A Multimodal Classification Method for Nasal Obstruction Severity Based on Computed Tomography and Nasal Resistance.
Wang Q, Li S, Sun H, Cui S, Song W
The assessment of the degree of nasal obstruction is valuable in disease diagnosis, quality of life assessment, and epidemiological studies. To this end, this article proposes a multimodal nasal obstruction degree classification model based on cone beam computed tomography (CBCT) images and nasal resistance measurements. The model consists of four modules: image feature extraction, table feature extraction, feature fusion, and classification.
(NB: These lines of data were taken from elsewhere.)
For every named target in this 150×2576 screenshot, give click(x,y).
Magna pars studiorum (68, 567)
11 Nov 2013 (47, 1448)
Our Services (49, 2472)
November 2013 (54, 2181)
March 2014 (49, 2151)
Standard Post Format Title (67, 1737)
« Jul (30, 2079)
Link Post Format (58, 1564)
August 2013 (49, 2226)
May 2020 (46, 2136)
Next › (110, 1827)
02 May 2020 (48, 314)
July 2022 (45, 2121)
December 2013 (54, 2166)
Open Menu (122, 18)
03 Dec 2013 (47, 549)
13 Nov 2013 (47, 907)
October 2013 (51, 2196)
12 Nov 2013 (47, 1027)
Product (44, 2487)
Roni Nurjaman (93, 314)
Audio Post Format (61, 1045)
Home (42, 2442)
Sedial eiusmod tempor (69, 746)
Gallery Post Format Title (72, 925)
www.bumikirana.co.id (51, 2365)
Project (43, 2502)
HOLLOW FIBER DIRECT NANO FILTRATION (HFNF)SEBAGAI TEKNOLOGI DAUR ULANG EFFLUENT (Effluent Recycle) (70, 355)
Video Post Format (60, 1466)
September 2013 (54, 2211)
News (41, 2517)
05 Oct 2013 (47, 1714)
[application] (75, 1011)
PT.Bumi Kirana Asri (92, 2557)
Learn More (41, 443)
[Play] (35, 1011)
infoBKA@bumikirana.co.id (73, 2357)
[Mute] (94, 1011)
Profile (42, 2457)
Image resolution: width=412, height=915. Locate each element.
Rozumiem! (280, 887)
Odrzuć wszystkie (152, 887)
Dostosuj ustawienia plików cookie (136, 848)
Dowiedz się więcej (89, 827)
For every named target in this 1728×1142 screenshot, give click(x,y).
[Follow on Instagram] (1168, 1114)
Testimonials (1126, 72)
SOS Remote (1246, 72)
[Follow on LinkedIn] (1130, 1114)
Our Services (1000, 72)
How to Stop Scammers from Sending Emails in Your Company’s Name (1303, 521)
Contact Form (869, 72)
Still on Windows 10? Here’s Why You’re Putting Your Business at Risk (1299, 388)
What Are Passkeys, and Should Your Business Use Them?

In the image feature extraction module, this article proposes a strategy of using the trained MedicalNet large model to get the pre-training parameters and then migrating them to the three-dimensional convolutional neural network (3D CNN) feature extraction model. For the nasal resistance measurement form data, a method based on extreme gradient boosting (XGBoost) feature importance analysis is proposed to filter key features to reduce the data dimension. In order to fuse the two types of modal data, a feature fusion method based on local and global features was designed. Finally, the fused features are classified using the tabular network (TabNet) model. In order to verify the effectiveness of the proposed method, comparison experiments and ablation experiments are designed, and the experimental results show that the accuracy and recall of the proposed multimodal classification model reach 0.93 and 0.9, respectively, which are significantly higher than other methods.